→ **Written task**
Rewrite the data from its beginning up to and including the line that contains "pyautogui.click(x=1075, y=333)", replacing "checkbox" with "check box" and leaving everything else unchanged.
* BEGIN Extracted data *
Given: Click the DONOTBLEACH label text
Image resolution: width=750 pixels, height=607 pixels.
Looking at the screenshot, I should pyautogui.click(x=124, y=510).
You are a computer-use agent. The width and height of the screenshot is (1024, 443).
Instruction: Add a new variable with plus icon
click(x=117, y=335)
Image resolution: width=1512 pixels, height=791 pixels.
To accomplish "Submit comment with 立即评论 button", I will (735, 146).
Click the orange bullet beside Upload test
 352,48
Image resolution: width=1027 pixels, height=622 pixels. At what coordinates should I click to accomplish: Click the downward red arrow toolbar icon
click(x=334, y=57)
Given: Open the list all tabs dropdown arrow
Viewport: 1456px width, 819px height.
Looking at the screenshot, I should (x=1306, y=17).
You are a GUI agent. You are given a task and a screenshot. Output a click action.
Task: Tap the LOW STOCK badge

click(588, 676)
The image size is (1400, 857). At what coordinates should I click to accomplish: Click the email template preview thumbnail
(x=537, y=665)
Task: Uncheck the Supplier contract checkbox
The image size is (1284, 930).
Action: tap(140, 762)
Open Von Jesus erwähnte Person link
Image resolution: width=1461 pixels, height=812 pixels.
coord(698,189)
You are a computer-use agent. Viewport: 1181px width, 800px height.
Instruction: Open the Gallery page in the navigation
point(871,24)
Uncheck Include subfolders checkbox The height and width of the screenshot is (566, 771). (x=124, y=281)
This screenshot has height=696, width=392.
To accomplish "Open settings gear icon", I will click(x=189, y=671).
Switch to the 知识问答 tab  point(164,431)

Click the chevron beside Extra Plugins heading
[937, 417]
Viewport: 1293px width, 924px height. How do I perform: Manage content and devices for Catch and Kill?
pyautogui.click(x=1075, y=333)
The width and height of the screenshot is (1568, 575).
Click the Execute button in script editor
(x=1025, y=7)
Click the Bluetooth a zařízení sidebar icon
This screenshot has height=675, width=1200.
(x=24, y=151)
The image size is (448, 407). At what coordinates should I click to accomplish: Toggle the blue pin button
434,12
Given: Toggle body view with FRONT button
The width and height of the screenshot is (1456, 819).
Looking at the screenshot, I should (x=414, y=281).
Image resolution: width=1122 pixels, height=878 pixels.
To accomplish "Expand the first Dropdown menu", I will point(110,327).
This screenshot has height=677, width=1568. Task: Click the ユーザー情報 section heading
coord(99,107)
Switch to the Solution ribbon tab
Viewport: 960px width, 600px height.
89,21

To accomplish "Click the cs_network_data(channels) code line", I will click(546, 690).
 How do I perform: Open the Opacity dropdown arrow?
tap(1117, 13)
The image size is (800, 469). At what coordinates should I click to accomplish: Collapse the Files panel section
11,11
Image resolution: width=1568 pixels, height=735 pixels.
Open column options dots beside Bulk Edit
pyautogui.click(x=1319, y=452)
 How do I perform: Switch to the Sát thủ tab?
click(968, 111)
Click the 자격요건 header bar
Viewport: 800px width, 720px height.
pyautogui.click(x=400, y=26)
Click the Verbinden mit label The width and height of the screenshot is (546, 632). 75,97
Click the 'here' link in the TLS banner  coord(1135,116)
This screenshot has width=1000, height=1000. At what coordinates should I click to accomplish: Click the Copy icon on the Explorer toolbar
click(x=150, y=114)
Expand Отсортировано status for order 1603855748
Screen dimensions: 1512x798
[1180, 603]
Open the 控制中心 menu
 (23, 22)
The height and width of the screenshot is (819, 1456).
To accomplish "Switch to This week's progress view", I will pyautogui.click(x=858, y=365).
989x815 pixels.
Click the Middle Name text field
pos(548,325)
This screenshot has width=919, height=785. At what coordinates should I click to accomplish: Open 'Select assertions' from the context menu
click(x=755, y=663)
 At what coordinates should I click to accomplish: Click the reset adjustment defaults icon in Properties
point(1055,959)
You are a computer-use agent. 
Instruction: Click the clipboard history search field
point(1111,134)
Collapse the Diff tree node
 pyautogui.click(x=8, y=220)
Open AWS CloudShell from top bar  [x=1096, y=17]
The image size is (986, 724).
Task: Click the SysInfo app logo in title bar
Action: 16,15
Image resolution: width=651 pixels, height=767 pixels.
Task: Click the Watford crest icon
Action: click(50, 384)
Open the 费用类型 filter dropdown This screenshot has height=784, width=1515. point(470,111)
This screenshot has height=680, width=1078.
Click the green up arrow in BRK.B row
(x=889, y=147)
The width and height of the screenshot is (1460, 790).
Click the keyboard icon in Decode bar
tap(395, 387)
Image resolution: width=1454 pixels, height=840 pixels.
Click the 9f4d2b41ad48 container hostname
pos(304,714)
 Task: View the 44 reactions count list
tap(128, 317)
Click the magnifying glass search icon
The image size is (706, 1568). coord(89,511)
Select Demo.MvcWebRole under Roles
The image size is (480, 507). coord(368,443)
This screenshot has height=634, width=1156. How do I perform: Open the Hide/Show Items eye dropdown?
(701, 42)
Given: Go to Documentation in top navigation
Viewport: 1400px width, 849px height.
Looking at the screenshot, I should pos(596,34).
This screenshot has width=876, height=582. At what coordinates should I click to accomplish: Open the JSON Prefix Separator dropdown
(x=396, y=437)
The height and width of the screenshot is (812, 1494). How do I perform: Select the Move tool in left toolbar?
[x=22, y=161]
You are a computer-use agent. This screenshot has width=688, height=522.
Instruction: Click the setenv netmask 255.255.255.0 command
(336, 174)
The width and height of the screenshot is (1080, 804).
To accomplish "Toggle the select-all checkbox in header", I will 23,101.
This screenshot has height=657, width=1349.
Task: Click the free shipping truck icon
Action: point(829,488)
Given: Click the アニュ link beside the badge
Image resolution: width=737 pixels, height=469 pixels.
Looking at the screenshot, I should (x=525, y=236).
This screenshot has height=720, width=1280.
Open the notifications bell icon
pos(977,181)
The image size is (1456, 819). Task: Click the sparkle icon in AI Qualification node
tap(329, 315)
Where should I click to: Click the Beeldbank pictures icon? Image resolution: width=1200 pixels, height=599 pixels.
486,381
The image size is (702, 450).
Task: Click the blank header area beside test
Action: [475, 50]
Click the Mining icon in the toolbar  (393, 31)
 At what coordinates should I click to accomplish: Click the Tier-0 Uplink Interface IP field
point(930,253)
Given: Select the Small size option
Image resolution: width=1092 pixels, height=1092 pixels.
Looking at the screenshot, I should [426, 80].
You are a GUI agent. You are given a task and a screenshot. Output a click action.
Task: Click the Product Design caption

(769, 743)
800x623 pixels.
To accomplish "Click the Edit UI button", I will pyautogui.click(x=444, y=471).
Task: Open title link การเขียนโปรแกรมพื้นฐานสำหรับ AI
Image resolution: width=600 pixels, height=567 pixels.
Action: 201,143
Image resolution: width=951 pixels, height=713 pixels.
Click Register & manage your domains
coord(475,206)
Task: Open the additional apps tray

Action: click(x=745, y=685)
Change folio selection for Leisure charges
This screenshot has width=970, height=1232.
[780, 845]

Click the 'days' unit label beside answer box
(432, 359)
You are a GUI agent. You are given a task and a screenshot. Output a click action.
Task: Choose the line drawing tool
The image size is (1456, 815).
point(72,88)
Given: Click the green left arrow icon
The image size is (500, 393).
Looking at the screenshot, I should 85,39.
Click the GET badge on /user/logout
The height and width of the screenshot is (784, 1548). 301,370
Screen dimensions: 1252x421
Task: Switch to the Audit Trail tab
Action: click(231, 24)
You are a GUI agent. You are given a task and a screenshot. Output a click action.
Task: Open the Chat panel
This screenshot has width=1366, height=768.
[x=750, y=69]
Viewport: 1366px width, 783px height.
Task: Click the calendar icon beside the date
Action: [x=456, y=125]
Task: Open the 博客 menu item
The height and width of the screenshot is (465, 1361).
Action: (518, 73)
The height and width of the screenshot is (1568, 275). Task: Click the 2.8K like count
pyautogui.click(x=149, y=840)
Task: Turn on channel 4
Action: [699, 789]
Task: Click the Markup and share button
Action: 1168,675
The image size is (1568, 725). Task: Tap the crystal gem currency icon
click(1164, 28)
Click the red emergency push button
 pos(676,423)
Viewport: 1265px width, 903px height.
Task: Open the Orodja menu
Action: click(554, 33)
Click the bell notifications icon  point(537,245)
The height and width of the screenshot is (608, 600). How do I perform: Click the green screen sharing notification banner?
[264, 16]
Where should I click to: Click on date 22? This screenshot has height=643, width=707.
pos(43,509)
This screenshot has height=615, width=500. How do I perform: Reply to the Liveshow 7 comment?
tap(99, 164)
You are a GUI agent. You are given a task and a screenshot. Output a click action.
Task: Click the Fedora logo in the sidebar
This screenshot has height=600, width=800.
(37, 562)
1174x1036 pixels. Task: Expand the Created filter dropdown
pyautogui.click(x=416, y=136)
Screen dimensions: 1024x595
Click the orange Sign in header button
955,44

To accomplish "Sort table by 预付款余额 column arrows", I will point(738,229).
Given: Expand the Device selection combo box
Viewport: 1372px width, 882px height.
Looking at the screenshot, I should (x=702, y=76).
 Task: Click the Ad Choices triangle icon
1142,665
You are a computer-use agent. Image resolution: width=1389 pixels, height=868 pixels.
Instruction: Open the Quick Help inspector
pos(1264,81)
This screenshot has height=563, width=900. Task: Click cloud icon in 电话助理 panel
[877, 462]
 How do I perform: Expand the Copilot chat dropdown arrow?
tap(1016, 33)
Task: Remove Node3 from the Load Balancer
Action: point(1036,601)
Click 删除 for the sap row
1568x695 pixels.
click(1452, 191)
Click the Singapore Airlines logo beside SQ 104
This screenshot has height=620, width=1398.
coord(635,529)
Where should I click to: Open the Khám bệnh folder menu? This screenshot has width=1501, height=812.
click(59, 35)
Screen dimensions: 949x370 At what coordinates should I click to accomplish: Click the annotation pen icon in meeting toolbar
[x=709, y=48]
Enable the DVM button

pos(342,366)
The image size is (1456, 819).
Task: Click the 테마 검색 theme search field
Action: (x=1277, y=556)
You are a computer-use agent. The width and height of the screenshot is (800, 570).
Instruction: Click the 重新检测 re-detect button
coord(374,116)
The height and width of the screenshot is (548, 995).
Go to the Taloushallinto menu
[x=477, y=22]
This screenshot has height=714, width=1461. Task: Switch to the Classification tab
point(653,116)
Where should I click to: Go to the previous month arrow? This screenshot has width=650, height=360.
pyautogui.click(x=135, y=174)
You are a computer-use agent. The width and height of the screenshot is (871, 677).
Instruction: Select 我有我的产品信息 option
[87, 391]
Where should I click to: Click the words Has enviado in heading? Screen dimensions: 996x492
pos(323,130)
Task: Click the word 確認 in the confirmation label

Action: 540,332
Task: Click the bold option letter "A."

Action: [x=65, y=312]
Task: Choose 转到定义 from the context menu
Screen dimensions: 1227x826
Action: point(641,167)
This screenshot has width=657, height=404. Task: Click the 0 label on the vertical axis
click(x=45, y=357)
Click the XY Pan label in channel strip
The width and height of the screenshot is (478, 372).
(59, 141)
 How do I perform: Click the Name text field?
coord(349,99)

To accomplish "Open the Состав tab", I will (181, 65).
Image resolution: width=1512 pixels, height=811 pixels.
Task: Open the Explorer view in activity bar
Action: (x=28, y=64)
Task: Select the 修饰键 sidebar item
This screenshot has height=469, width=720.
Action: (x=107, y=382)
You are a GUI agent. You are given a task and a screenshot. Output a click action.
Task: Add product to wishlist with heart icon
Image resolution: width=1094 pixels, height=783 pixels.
* END Extracted data *
→ **Correct response**
Given: Click the DONOTBLEACH label text
Image resolution: width=750 pixels, height=607 pixels.
Looking at the screenshot, I should pyautogui.click(x=124, y=510).
You are a computer-use agent. The width and height of the screenshot is (1024, 443).
Instruction: Add a new variable with plus icon
click(x=117, y=335)
Image resolution: width=1512 pixels, height=791 pixels.
To accomplish "Submit comment with 立即评论 button", I will (735, 146).
Click the orange bullet beside Upload test
 352,48
Image resolution: width=1027 pixels, height=622 pixels. At what coordinates should I click to accomplish: Click the downward red arrow toolbar icon
click(x=334, y=57)
Given: Open the list all tabs dropdown arrow
Viewport: 1456px width, 819px height.
Looking at the screenshot, I should (x=1306, y=17).
You are a GUI agent. You are given a task and a screenshot. Output a click action.
Task: Tap the LOW STOCK badge

click(588, 676)
The image size is (1400, 857). At what coordinates should I click to accomplish: Click the email template preview thumbnail
(x=537, y=665)
Task: Uncheck the Supplier contract check box
The image size is (1284, 930).
Action: tap(140, 762)
Open Von Jesus erwähnte Person link
Image resolution: width=1461 pixels, height=812 pixels.
coord(698,189)
You are a computer-use agent. Viewport: 1181px width, 800px height.
Instruction: Open the Gallery page in the navigation
point(871,24)
Uncheck Include subfolders check box The height and width of the screenshot is (566, 771). (x=124, y=281)
This screenshot has height=696, width=392.
To accomplish "Open settings gear icon", I will click(x=189, y=671).
Switch to the 知识问答 tab  point(164,431)

Click the chevron beside Extra Plugins heading
[937, 417]
Viewport: 1293px width, 924px height. How do I perform: Manage content and devices for Catch and Kill?
pyautogui.click(x=1075, y=333)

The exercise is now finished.